Imagine you've been invited to the most anticipated cocktail party of the season. Well in advance of the event, you anticipate the people you will meet and the exciting conversations you will have. Finally the evening comes and, as you arrive, the hostess greets you at the door and offers to take your coat. Before you head into the party, however, she stops you and hands you a piece of paper. She explains that the paper lists the people at the party you're allowed to talk to and provides a script for each conversation you'll have. When you inquire why she would do such a thing, she replies that she was worried that someone may say the wrong thing and that the whole party could be a failure if a conversation goes awry.
This, unfortunately, is the path chosen by many large organizations when confronted with social media. They see it as another PR channel and address it in kind - in traditional PR you wait for a big event, huddle your best communications minds, and craft a message that is released as a canonized, official response to the situation. Think back to the cocktail party... Traditional PR is analogous to another guest circling the room, listening to conversations, then getting together with his friends before announcing loudly to the rest of the room what his opinion is on a specific matter. This would get that guest cut off from the cocktails, if not asked to leave.
Social media is much more a cocktail party than a press conference. The success of a party is measured as the sum of many smaller interactions, as opposed to one big interaction. You can have the best theme, the best decorations, and the most carefully scripted set of interactions for your guests and the party will still be a failure if the guests don't have the opportunity to make interesting discoveries about each other over the course of the evening. Think about our hostess - she would have done much better for herself by playing the music at the right volume, having the right snacks and cocktails, and giving the attendees enough room to move about and make new connections, rather than try to control the affair from the top down.
Similarly, enterprises should look to enable their advocates in the social space, rather than lay down the law with prescriptive behavior and constraints on messages. Likewise, success cannot be measured at a macro level - it's not an ad campaign on a television broadcast. The organization should allow those that are living and breathing in a specific content area (industry, service, geography, etc.) be their mouthpieces in that domain. To return to the cocktail party, it's better for the enterprise to have a number of well-informed, personable attendees engaging in conversations that are relevant to others in that conversation than to be the lout spouting his opinions to the room. At the end of the night, success is based on the number and quality of smaller conversations had by the individual attendees.
When it comes to executing on a social strategy, don't start at the top. Obviously, you need buy-in from leadership, but in order to get started a firm shouldn't start with the generic top-level content stream. It would be better to pick a specific content area (again, informed by industry, service, etc.) and let someone who is well-versed in that topic take the lead on building a following and communicating with them. Then measure and analyze your performance in that domain before scaling it into another.

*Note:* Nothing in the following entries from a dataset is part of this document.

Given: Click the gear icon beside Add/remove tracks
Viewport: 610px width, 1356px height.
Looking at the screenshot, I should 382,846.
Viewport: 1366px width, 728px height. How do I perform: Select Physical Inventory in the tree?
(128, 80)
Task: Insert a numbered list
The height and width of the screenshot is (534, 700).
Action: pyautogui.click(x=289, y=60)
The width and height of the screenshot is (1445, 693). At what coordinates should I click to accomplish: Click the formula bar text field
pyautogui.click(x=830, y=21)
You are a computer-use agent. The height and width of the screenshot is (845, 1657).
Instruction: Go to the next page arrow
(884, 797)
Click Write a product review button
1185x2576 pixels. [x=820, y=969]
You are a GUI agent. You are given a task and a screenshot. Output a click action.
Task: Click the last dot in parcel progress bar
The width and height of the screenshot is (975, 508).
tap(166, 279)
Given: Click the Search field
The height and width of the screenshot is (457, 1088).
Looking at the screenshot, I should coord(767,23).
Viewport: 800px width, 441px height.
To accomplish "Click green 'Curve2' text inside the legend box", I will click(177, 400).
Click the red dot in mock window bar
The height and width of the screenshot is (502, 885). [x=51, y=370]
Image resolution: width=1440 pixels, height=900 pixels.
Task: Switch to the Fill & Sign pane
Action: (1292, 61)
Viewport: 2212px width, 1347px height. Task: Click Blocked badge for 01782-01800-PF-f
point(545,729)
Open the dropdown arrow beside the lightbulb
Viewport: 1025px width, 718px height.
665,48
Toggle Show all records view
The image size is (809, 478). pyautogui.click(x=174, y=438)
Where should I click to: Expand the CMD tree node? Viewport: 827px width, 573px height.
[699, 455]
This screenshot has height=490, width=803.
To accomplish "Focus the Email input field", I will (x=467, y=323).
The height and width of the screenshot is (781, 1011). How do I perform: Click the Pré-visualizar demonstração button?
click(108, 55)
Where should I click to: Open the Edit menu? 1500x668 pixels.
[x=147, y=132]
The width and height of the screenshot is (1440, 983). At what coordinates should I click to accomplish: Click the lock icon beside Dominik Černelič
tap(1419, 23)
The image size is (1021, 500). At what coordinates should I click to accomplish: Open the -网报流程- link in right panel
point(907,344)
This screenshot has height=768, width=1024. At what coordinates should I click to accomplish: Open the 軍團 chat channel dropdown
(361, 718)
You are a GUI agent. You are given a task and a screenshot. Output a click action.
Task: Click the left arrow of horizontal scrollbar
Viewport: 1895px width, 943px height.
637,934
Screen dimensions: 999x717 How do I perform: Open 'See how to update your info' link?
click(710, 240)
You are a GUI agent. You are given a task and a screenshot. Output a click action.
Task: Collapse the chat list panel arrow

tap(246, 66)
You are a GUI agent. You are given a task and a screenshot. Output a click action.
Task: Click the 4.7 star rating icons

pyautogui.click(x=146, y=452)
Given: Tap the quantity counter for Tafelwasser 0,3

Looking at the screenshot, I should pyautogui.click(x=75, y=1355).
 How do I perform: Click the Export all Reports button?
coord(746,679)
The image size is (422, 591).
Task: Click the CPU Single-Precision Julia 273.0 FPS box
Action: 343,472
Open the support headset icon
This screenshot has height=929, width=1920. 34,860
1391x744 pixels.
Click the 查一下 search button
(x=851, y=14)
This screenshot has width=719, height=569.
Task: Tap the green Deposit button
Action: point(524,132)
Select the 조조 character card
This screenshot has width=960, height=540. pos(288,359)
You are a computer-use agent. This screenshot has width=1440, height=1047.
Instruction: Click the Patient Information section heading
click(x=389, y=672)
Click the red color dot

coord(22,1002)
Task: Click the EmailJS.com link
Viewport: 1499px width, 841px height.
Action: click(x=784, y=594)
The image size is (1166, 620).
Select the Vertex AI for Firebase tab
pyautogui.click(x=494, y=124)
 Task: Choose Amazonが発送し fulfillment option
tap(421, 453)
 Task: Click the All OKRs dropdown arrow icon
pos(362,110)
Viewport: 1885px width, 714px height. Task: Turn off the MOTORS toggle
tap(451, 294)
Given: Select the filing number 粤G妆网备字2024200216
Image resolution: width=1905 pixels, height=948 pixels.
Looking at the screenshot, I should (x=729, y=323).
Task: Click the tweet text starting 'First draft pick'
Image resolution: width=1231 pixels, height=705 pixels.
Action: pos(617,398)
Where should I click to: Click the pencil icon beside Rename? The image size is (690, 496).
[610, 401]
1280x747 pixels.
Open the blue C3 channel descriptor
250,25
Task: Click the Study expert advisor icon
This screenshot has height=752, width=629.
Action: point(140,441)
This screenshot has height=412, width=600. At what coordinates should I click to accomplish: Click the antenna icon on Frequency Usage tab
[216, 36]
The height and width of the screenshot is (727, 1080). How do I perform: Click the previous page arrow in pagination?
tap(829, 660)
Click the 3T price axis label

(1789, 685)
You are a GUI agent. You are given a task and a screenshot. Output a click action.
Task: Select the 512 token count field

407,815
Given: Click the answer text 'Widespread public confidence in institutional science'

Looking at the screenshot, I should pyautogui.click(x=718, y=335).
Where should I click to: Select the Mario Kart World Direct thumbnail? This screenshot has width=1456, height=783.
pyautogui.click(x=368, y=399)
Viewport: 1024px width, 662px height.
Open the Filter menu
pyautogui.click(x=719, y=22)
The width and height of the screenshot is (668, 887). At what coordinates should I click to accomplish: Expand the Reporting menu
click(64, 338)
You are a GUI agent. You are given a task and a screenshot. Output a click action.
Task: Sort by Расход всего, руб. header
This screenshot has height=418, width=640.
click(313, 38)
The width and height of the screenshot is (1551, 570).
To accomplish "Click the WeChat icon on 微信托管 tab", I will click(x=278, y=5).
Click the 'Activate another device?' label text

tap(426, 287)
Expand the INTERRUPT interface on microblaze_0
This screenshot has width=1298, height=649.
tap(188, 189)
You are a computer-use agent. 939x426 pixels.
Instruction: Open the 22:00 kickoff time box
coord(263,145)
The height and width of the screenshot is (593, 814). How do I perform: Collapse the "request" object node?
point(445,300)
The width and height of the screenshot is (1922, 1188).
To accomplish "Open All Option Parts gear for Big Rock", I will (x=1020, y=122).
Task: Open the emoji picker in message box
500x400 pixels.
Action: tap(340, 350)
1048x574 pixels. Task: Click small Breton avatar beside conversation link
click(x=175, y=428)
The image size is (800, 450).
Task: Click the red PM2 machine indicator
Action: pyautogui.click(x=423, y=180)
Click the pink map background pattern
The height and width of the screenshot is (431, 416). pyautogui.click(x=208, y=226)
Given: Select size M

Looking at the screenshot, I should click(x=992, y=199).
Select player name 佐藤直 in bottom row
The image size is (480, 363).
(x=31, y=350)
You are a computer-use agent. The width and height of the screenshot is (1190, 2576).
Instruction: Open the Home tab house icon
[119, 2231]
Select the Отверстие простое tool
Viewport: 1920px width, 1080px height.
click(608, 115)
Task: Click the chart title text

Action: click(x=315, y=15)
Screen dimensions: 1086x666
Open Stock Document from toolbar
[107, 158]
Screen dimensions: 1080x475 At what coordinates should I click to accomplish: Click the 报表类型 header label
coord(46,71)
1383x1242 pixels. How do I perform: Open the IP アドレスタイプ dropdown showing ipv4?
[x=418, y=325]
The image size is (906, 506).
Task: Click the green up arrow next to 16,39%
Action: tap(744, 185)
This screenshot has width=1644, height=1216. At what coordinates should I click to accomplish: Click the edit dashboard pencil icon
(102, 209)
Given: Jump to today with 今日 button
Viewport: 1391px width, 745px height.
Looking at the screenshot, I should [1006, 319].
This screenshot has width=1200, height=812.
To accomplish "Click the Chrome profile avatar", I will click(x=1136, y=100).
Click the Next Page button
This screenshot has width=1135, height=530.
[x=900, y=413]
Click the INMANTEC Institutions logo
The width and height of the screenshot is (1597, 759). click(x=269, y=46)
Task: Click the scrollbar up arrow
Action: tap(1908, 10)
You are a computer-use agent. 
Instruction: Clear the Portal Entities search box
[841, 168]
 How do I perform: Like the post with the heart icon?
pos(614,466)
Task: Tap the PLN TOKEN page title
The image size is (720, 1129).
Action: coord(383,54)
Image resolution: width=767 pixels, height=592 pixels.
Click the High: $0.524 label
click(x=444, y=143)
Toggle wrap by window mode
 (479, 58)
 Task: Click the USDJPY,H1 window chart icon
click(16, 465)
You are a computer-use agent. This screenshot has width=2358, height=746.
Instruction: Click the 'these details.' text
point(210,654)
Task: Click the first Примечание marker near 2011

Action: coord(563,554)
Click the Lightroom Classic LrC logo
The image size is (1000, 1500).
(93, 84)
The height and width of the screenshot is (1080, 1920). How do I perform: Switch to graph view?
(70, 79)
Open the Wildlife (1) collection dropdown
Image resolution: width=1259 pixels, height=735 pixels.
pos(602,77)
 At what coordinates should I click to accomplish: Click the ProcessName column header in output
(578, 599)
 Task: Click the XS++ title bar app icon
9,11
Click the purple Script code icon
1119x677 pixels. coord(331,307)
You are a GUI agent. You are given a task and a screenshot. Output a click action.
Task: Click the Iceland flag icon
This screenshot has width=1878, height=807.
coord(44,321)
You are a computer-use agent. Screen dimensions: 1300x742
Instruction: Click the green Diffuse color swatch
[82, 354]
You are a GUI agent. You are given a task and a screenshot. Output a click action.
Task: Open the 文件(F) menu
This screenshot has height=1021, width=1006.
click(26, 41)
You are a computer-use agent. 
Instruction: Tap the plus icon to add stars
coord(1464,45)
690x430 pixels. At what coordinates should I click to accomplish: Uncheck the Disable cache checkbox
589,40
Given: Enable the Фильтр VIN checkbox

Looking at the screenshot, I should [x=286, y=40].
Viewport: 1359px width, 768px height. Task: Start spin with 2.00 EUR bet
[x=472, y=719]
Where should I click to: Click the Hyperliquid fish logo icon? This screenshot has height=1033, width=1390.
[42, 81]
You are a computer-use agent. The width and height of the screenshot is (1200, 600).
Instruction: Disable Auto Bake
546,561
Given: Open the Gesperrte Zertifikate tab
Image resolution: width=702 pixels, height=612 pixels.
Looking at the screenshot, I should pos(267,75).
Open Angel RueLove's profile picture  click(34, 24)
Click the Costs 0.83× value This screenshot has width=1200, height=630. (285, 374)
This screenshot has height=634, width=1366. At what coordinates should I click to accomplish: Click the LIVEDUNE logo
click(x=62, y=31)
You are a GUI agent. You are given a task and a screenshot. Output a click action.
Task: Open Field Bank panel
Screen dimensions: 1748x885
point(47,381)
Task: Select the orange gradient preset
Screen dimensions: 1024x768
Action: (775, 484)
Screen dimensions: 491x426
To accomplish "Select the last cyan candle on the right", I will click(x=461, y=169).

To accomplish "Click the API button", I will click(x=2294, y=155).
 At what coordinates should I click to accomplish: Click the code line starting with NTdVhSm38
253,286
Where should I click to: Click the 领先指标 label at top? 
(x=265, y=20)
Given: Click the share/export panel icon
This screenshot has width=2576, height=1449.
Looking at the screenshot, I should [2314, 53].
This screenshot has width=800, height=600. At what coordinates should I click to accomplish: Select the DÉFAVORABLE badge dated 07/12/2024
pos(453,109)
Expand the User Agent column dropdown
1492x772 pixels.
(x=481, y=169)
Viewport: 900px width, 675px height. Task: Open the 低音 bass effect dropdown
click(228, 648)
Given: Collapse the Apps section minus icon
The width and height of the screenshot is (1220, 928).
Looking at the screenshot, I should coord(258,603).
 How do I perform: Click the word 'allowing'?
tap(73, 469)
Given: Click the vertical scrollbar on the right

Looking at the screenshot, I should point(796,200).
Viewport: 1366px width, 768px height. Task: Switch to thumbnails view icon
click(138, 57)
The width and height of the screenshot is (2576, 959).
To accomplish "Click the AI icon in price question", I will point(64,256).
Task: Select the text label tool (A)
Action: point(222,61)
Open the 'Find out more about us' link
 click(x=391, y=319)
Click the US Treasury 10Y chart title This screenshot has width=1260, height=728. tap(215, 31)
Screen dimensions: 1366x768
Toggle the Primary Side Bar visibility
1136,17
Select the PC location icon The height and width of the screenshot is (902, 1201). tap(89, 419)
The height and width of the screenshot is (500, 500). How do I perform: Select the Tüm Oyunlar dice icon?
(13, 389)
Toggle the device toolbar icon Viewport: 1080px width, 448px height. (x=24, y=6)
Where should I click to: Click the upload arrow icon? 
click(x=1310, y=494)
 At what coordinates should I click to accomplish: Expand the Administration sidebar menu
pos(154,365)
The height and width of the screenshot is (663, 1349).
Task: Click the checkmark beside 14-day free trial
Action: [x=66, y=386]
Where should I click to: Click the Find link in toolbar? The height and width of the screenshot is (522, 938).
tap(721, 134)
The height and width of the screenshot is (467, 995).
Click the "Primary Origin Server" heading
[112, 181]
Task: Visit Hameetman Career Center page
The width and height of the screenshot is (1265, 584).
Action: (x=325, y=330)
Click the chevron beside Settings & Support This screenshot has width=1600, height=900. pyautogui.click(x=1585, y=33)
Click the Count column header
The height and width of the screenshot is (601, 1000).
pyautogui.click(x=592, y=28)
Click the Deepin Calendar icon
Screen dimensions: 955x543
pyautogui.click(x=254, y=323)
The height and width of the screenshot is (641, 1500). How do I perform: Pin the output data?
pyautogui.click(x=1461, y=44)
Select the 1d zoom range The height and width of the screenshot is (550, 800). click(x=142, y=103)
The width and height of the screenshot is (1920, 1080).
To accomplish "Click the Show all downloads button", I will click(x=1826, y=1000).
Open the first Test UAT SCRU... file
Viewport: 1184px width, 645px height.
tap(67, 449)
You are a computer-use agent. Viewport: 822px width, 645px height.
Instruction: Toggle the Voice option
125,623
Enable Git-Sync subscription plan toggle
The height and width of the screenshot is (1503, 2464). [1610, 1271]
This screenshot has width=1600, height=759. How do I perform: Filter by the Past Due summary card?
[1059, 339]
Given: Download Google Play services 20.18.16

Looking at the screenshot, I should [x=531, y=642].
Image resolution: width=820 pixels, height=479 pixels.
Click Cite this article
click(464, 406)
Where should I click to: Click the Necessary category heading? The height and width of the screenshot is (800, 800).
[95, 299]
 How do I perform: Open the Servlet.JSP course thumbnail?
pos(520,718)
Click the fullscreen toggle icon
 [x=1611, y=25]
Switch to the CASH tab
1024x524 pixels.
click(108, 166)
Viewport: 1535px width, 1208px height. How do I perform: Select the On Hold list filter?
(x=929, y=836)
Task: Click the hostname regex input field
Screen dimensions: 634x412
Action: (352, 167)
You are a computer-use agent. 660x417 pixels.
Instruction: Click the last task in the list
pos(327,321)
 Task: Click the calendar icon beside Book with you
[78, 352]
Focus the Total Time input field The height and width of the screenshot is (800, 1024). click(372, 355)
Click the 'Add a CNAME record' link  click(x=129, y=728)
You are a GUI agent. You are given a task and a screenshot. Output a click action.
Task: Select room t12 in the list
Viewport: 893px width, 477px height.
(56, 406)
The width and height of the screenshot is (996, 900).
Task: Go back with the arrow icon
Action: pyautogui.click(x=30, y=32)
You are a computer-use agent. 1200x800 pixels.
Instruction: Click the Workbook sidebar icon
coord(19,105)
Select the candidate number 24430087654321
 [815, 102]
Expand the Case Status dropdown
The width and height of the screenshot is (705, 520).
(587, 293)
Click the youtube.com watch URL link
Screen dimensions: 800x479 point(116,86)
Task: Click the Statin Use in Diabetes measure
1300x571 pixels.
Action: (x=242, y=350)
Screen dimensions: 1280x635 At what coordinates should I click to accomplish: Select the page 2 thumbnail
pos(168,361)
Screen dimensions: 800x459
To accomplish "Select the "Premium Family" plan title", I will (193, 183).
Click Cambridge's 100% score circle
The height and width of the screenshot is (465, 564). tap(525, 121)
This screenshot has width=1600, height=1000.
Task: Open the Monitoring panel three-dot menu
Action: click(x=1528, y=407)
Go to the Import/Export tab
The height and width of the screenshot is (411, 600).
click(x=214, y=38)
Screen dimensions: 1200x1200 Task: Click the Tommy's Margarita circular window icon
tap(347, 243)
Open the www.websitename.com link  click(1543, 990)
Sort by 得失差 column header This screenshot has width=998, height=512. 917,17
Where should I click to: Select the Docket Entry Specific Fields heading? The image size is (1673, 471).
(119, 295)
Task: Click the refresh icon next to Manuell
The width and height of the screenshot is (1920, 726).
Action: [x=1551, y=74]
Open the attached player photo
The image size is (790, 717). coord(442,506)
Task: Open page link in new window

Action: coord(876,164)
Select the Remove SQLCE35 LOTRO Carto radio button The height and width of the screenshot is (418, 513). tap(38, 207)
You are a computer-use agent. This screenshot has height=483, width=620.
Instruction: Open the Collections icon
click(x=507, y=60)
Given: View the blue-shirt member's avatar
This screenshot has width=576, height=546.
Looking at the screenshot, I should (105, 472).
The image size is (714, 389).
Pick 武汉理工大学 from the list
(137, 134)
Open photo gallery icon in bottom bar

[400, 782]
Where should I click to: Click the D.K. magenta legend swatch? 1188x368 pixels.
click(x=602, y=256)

So back at the party - imagine if the hostess, after taking your coat, hands you your favorite cocktail and says, "Have you met Sara? You two have similar interests and I imagine you'll have a lot to talk about." Think how much more rewarding that exchange would be for you both as opposed to following a script. Ultimately, the entire party will be more successful for the hostess when everyone has a great time.
So, start small and begin realizing successes early. Scale up and share best practices between those advocates interacting at the edge of your organization. And, finally, sit back and enjoy the party.